Dries Van Noten’s checkerboard prints and ombre colored simple sportswear looks were also in winning form. The breezy pants, soft-shouldered spring jackets, tie waist tops and day dresses were all worn with the opulent ease that will match any climate come spring. Where Van Noten stripped down from his usual layering bohemia, Marc Jacobs turned it up at Louis Vuitton by layering on the feathers and beads to accent a chic Mad Hatter mix of obi tie waisted metallic jackets, fitted suede jackets with leather cut outs, fringed skirts and pajama bottoms. The impact was a blend of tribal and an anything-goes ’80s vibe, resulting in a slew attractive options to either eye or buy.

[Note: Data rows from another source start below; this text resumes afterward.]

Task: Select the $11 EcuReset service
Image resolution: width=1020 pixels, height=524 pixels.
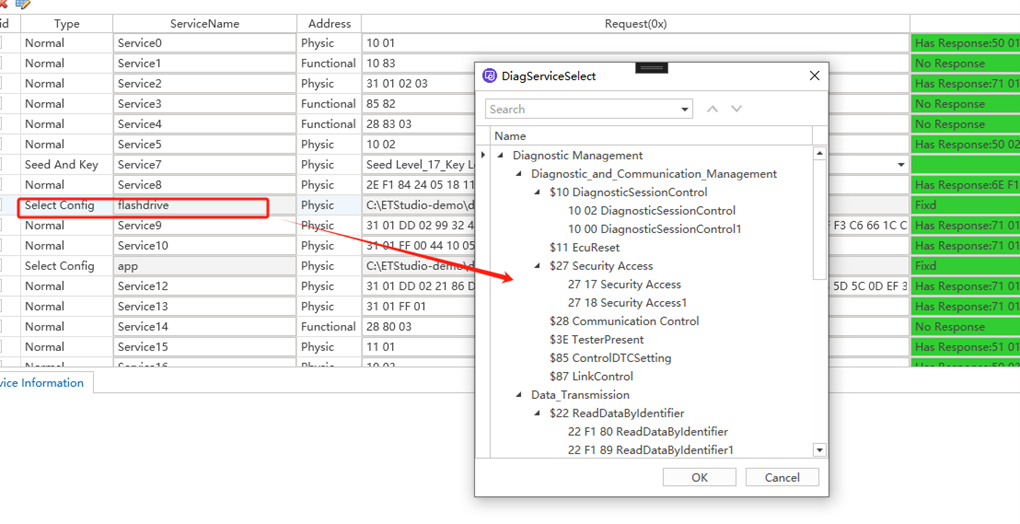Action: [584, 247]
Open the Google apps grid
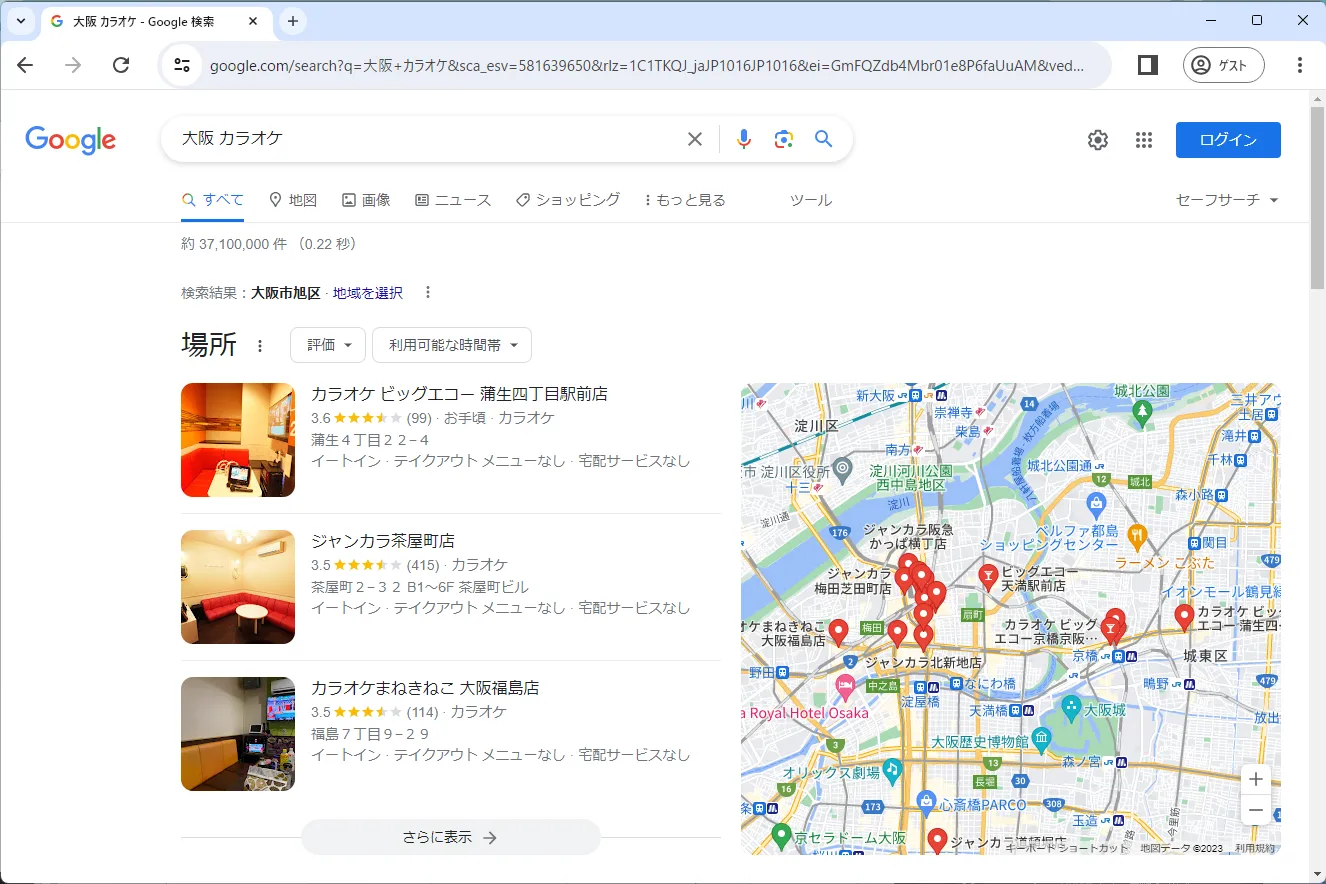This screenshot has height=884, width=1326. pos(1144,140)
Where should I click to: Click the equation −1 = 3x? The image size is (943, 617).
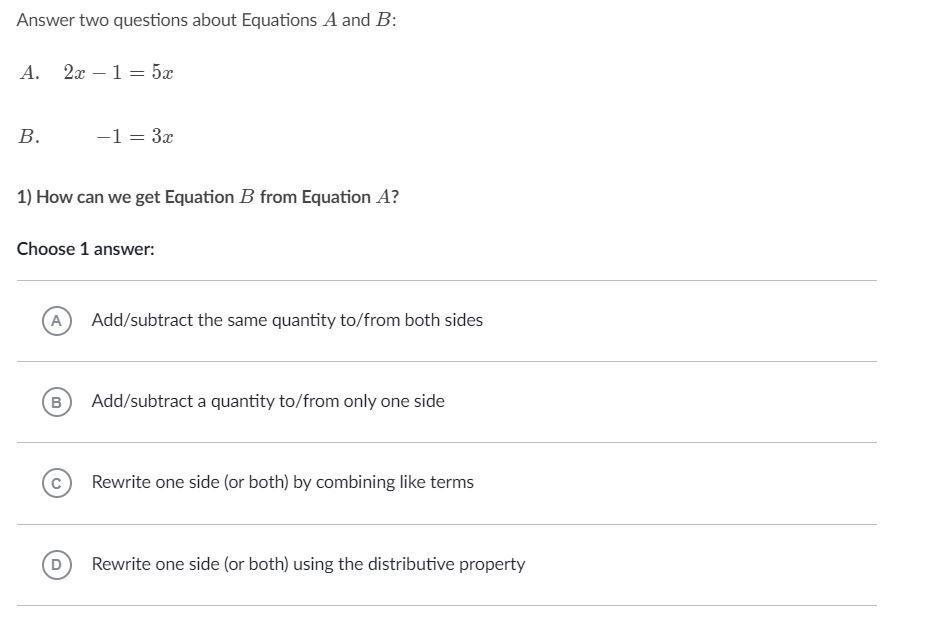[x=135, y=137]
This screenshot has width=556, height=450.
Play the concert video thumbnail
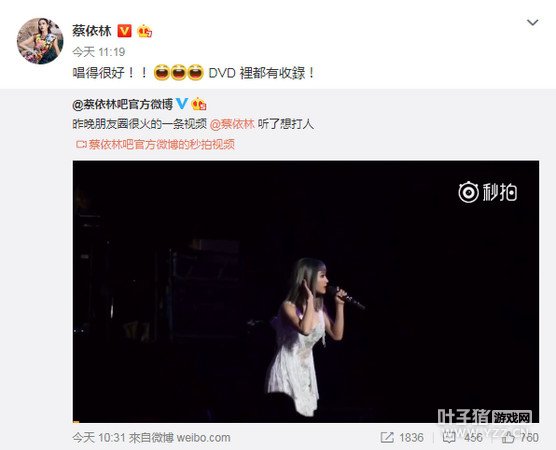click(306, 291)
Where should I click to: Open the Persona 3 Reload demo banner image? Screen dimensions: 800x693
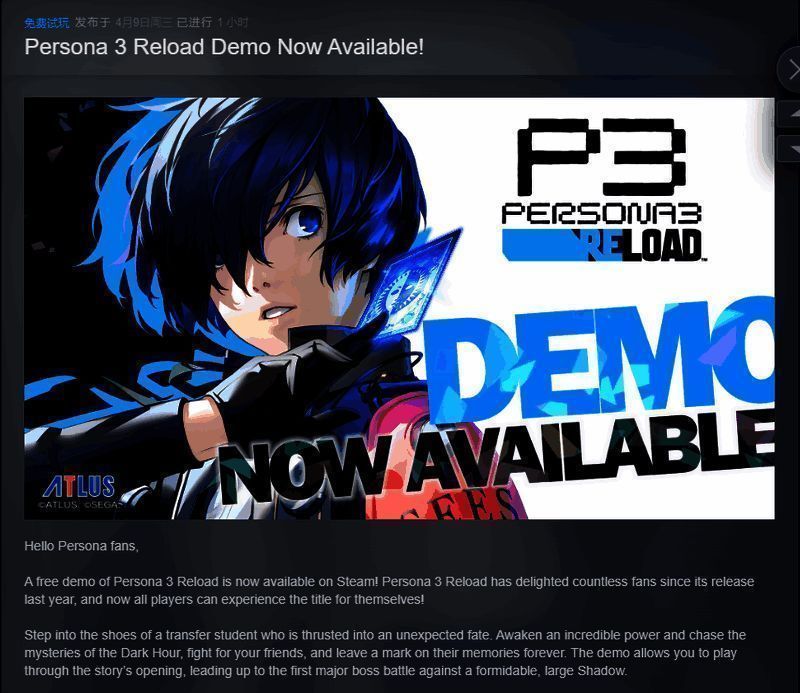point(399,308)
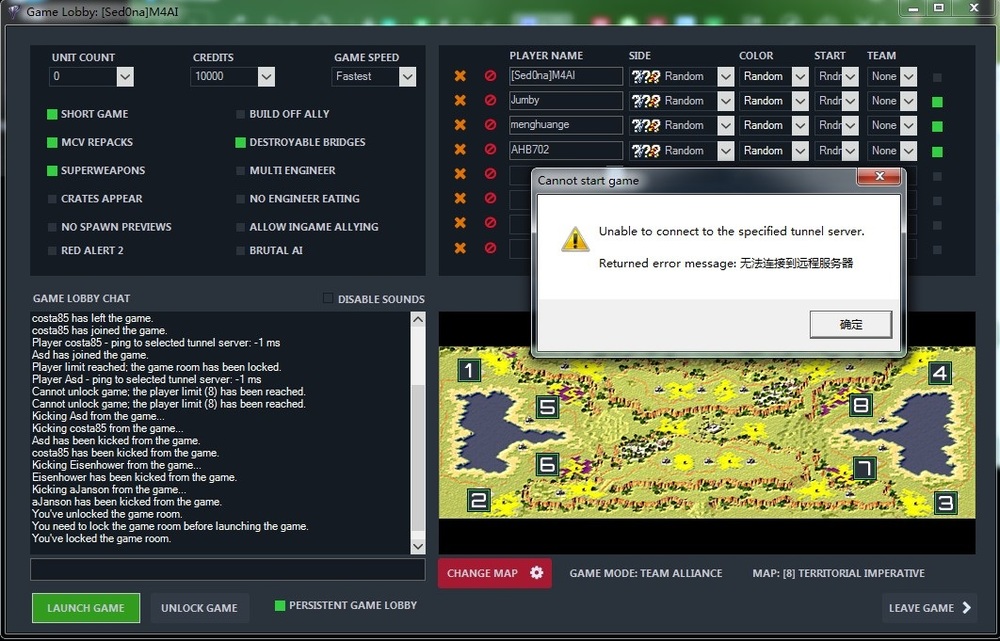Click the Change Map button

click(494, 573)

Lacking any real competition on the cool girl beat, Stella McCartney keeps pumping out slouchy silhouettes for the girl that can mix oversize shapes with skinny silhouettes. The collection showed just the right measure of jazz in the jumpsuits (a professional favorite), easy boyfriend jackets, tailored pants and sequin sweaters in pale blues, dusty pinks and blushes—all of which created a nice contrast to the Chapman brothers’ mural of animals and children that served as the backdrop.

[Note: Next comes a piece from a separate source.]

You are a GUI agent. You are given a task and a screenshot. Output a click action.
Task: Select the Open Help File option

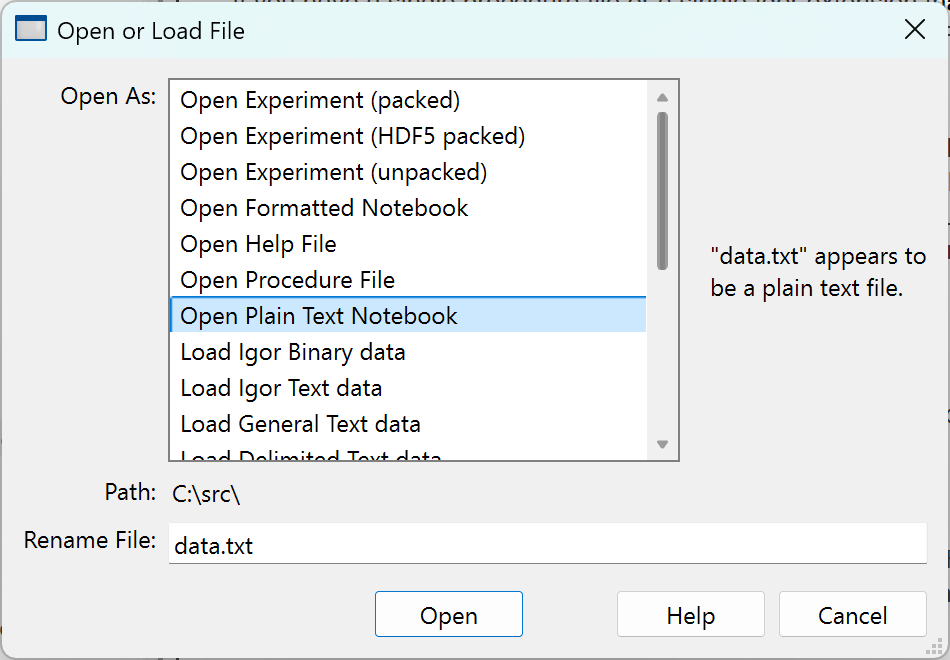tap(258, 244)
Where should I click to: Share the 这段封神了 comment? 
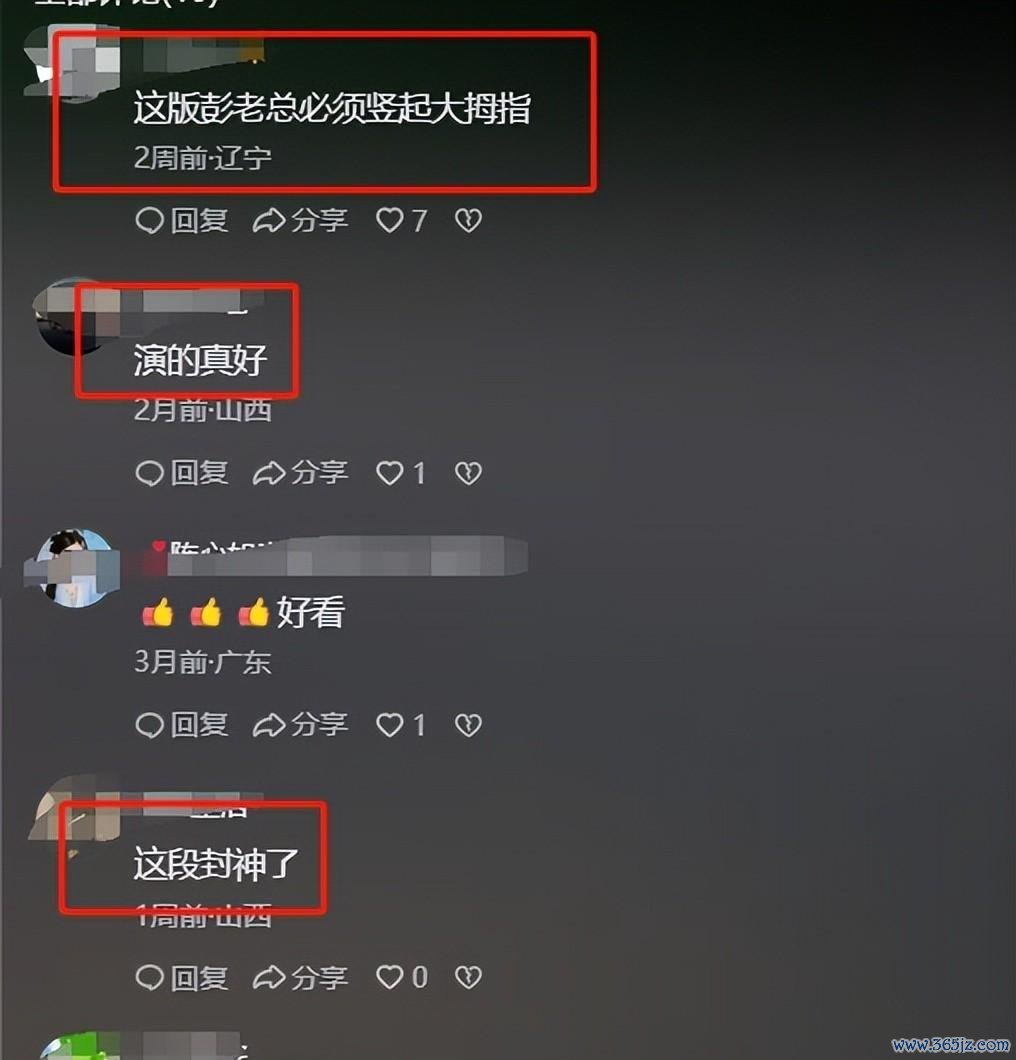point(300,978)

And what of the architectural volume that made such waves in Milan? There were hints of the severe architecture at Bruno Pieters, where squared off shoulders and 3D shapes jutted off the front of skirts. Similarly, Yohji Yamamoto, Comme des Garçons, Junya Watanabe and Tsumori Chisato each seemed to be answering a call for more lyrical volume. Yamamoto’s perfectly fitted jackets—many of them skimming the floor—showed off folds subtly extending from the body. Comme des Garçons was full of black synthetic fabrics such as vinyl and leather in graphic, soccer ball-inspired cocoon shapes. Watanabe starkly contrasted this latter look in his use of 3D shapes, showing his models with African prints bunched and draped over faded denim skirts and jeans. At Chisato, the waist was given some deserving attention, while oversized beach dresses for exotic holidays were also winners. It wasn’t so much that this group was chasing trends, but that the early ’90s Japanese eccentrics were having a moment.
Other historical news from the week was Sonia Rykiel’s celebration of her 40th anniversary. To mark the occasion, she treated us to a campy showing of more than 100 looks prancing down the runway in her signature bright and whimsical knits. Martin Margiela was one of the designers to create a few pieces for her presentation. One iconic piece he designed in homage to Rykiel’s red tresses was a tiered “fur” chubby, not unlike some of the looks made of hair that he showed in his own 20th anniversary celebration collection.
Though there was plenty to celebrate in Paris, the pervasive feeling was that the timing just wasn’t quite right. But lets hope the fog clears come spring.